◆ Data provided ◆
####################
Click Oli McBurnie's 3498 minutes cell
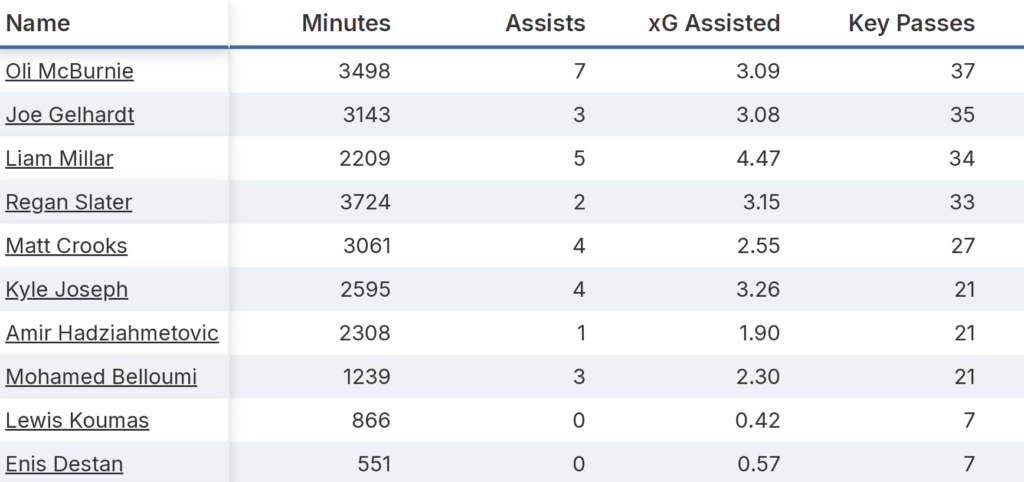Screen dimensions: 1024x482 pos(364,71)
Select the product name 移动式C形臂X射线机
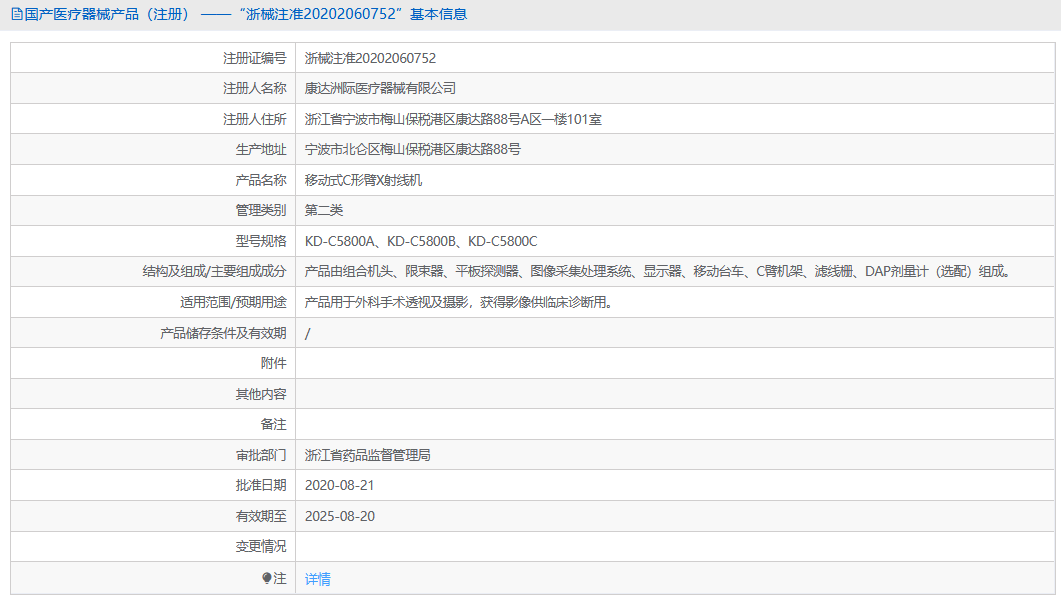1061x600 pixels. click(363, 180)
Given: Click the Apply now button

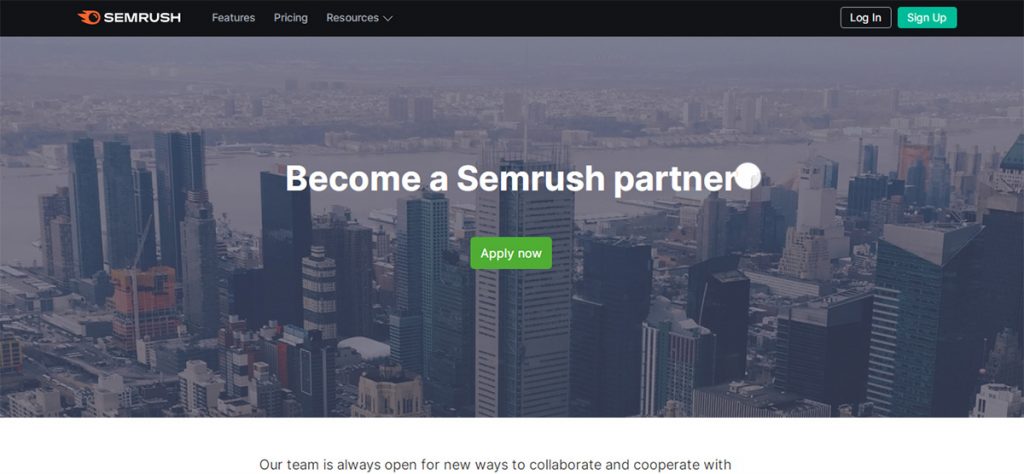Looking at the screenshot, I should (x=511, y=253).
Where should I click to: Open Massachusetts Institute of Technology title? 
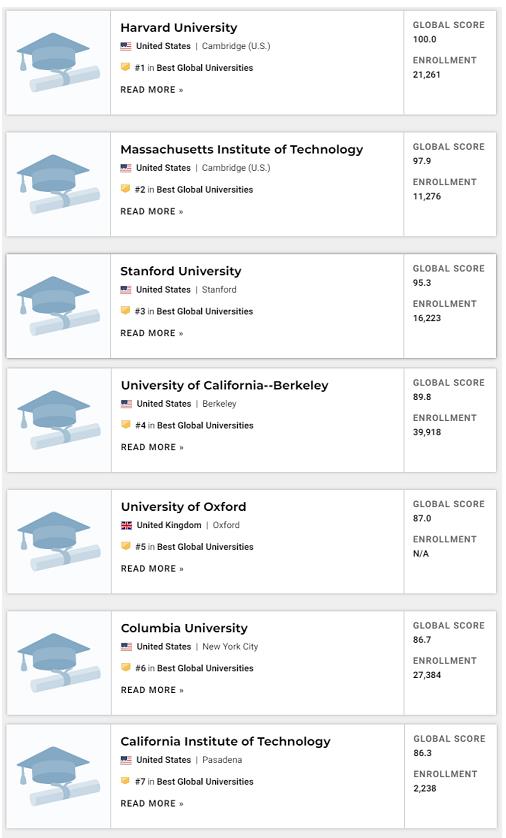242,150
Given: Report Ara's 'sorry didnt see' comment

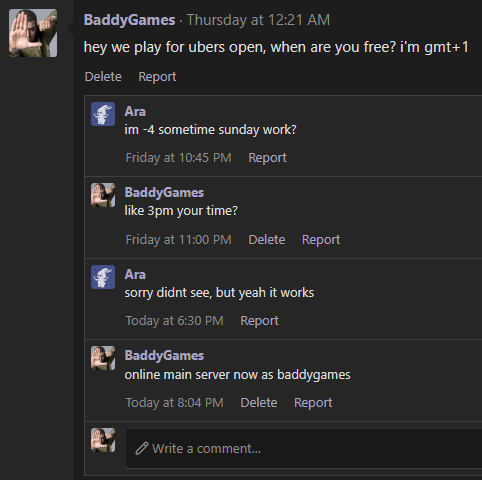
####################
◆ Description of the task ◆
Make a verbatim copy of all the entries and strip out the pictures.

◆ Solution to the problem ◆
Click Oli McBurnie's 3498 minutes cell
Screen dimensions: 1024x482 pos(364,71)
Select the product name 移动式C形臂X射线机
1061x600 pixels. click(363, 180)
Given: Click the Apply now button

Looking at the screenshot, I should (x=511, y=253).
Where should I click to: Open Massachusetts Institute of Technology title? 
242,150
Given: Report Ara's 'sorry didnt see' comment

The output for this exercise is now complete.